/---

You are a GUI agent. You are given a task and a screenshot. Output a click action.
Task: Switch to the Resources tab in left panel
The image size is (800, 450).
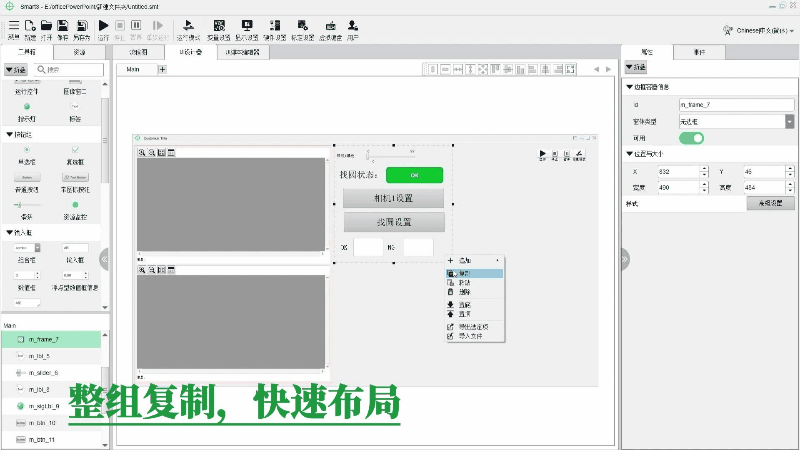(x=79, y=51)
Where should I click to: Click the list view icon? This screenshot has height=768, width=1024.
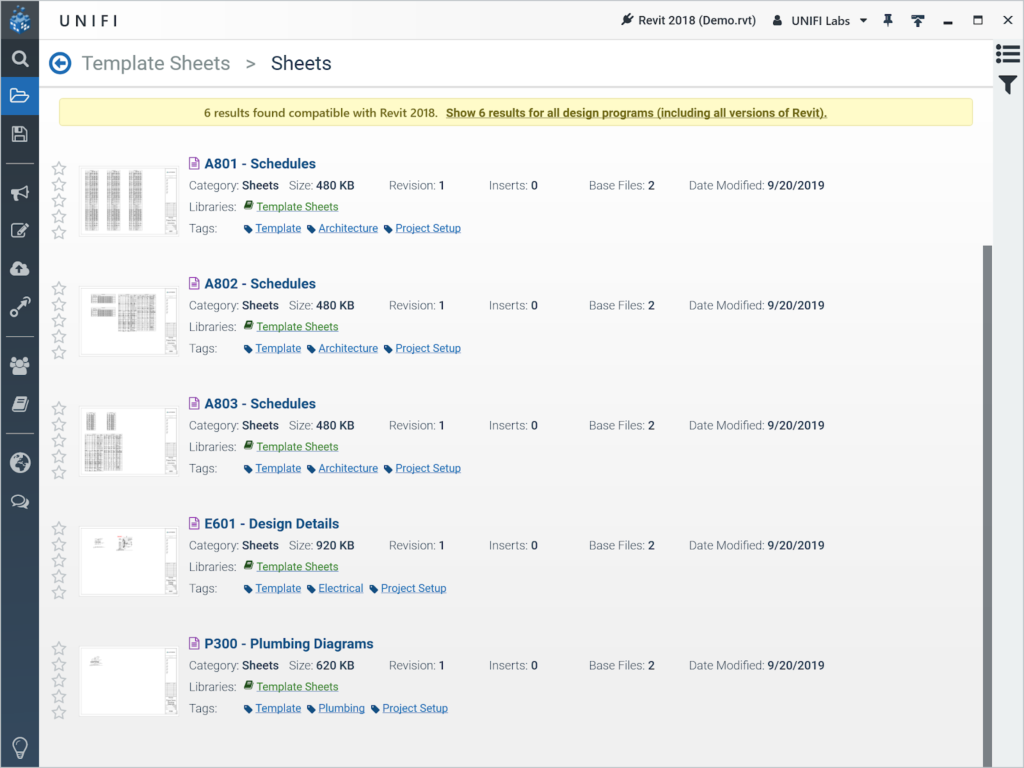coord(1008,54)
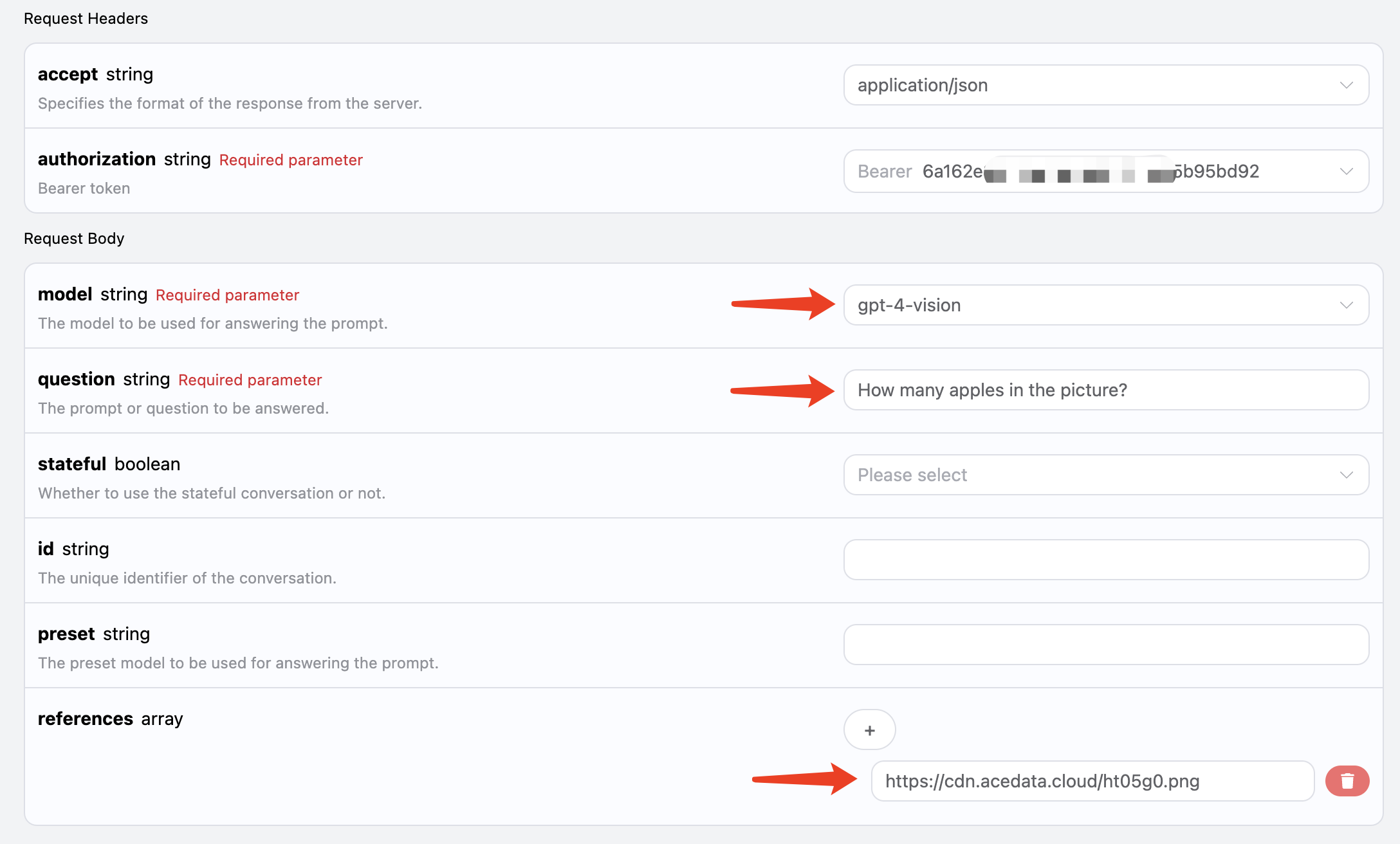Image resolution: width=1400 pixels, height=844 pixels.
Task: Click the application/json value text
Action: [x=922, y=85]
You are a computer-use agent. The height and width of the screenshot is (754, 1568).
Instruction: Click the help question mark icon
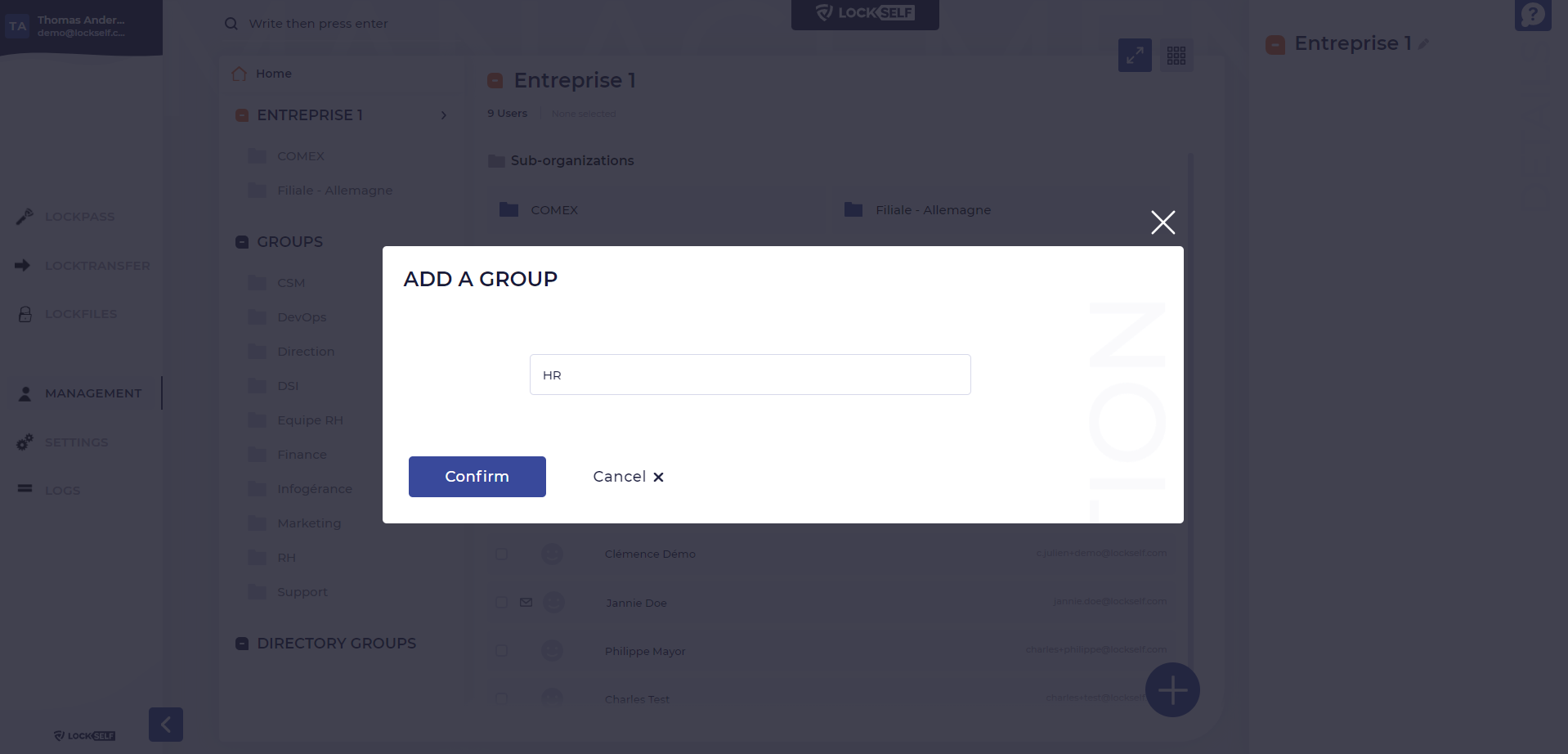click(x=1532, y=15)
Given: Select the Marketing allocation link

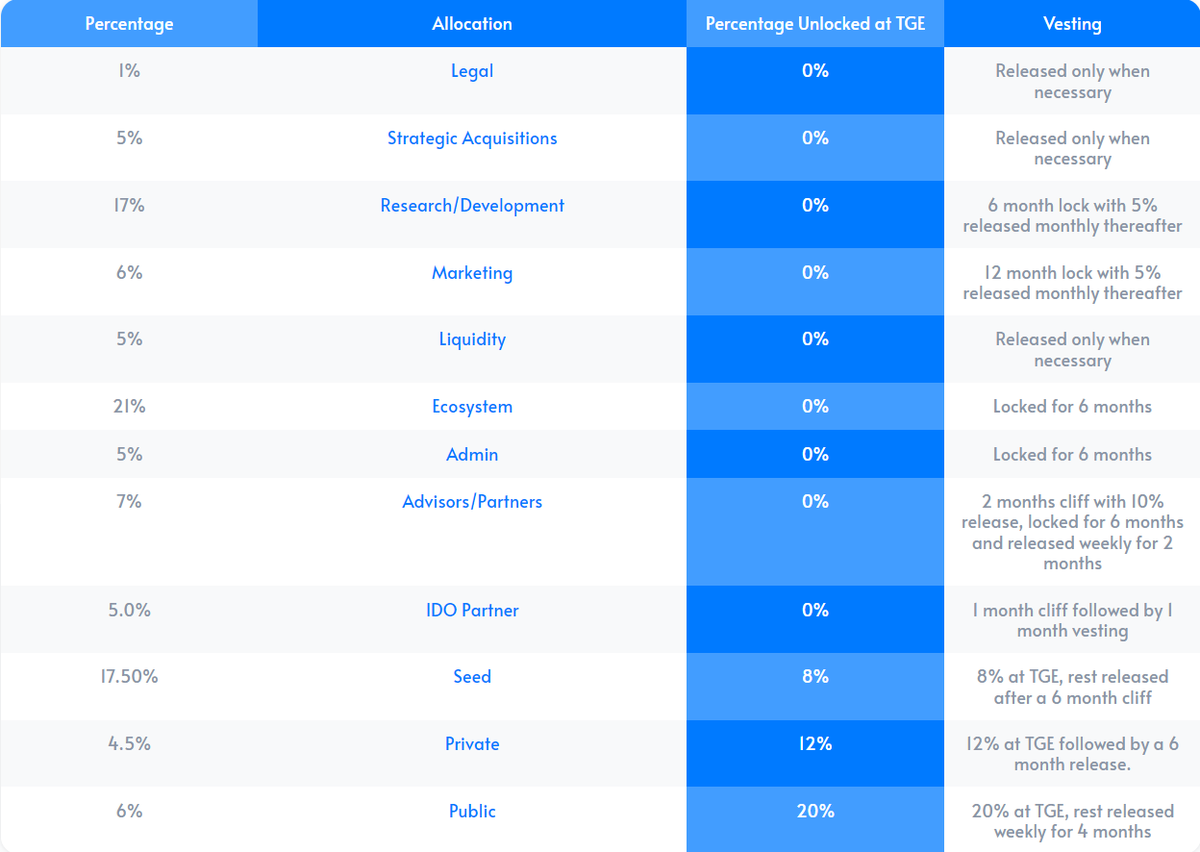Looking at the screenshot, I should (x=472, y=272).

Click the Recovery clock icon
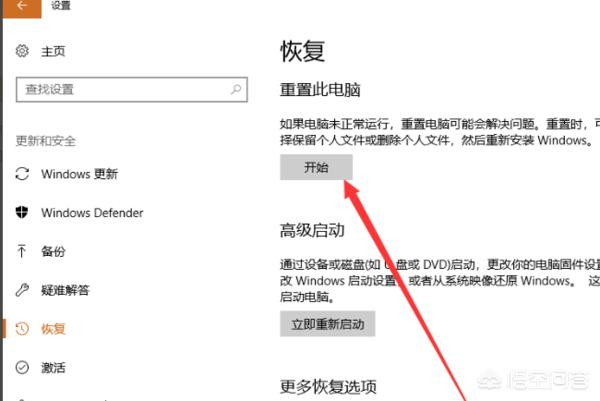(22, 329)
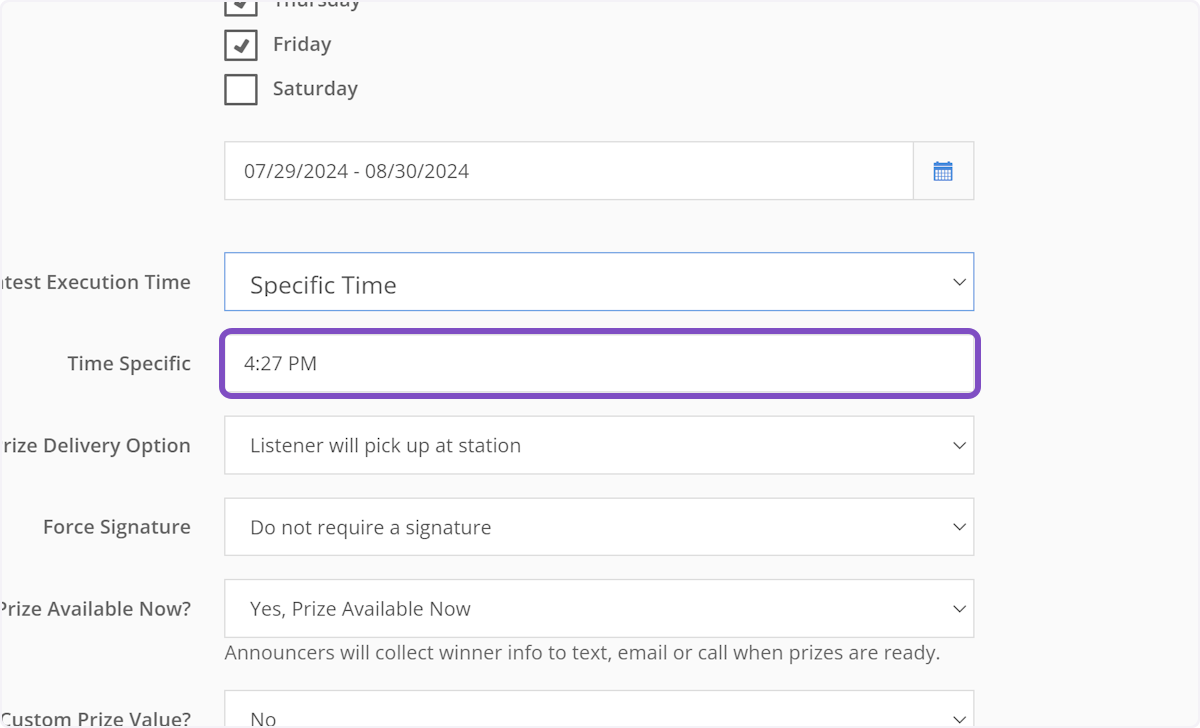Open the Custom Prize Value dropdown

[599, 715]

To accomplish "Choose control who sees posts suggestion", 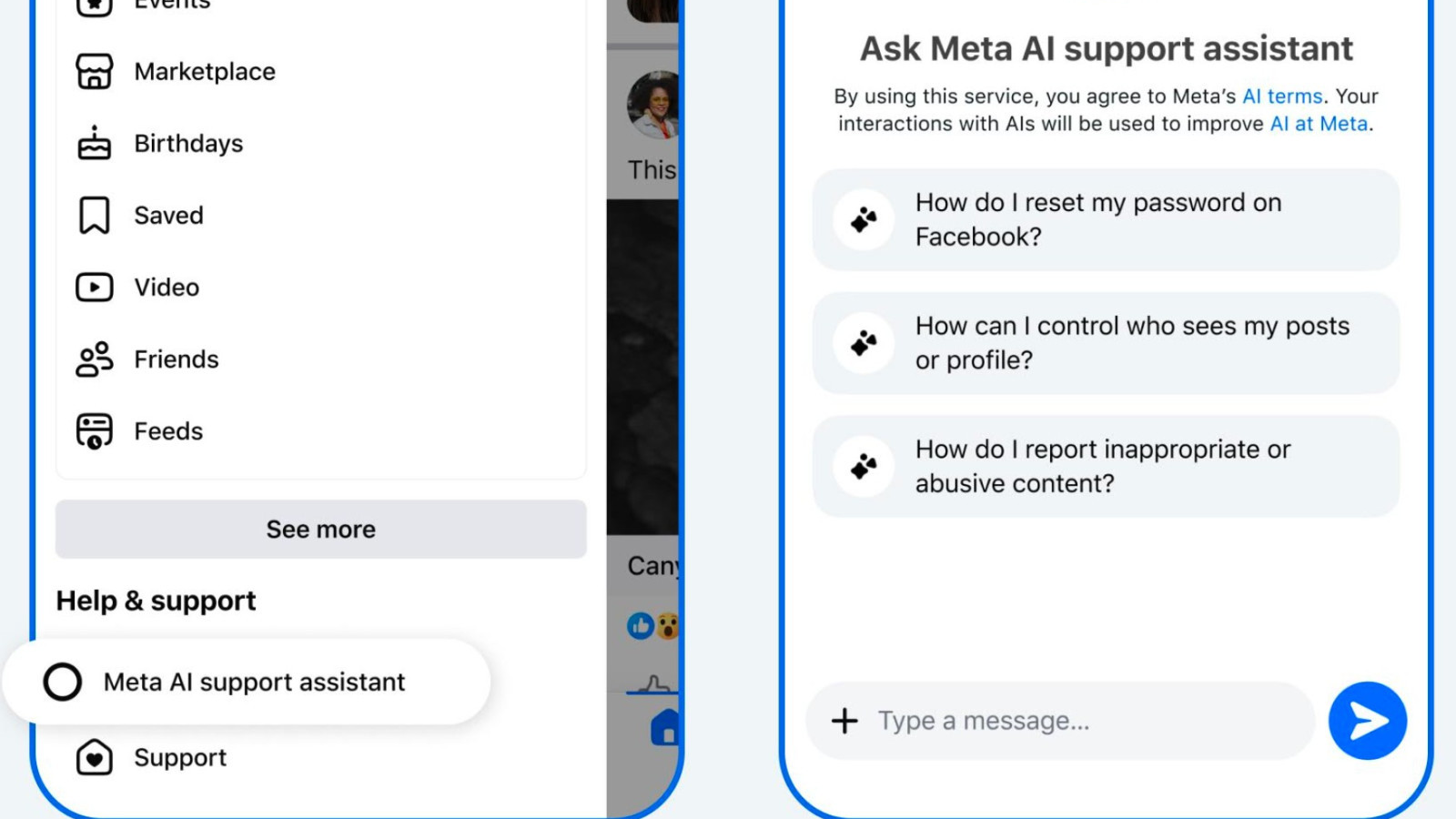I will (1106, 343).
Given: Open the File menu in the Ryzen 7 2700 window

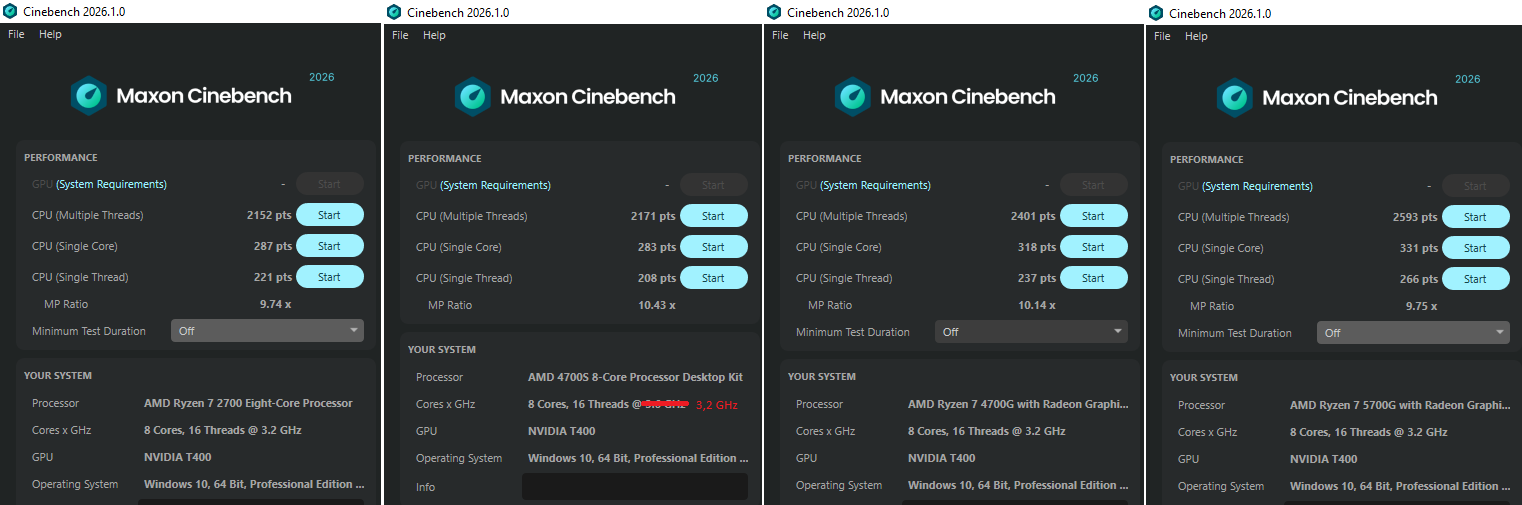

\---

§ **EXERCISE BRIEF**
Give the rows above as a JSON list of strings, one string per line, from the line containing "You are a computer-use" through the line containing "Looking at the", with both of those lines included and blank lines omitted. Leave the pictures out of the answer.

§ **SOLVED EXERCISE**
[
  "You are a computer-use agent. The height and width of the screenshot is (754, 1568).",
  "Instruction: Click the help question mark icon",
  "click(x=1532, y=15)",
  "Given: Select the Marketing allocation link",
  "Looking at the screenshot, I should (x=472, y=272)."
]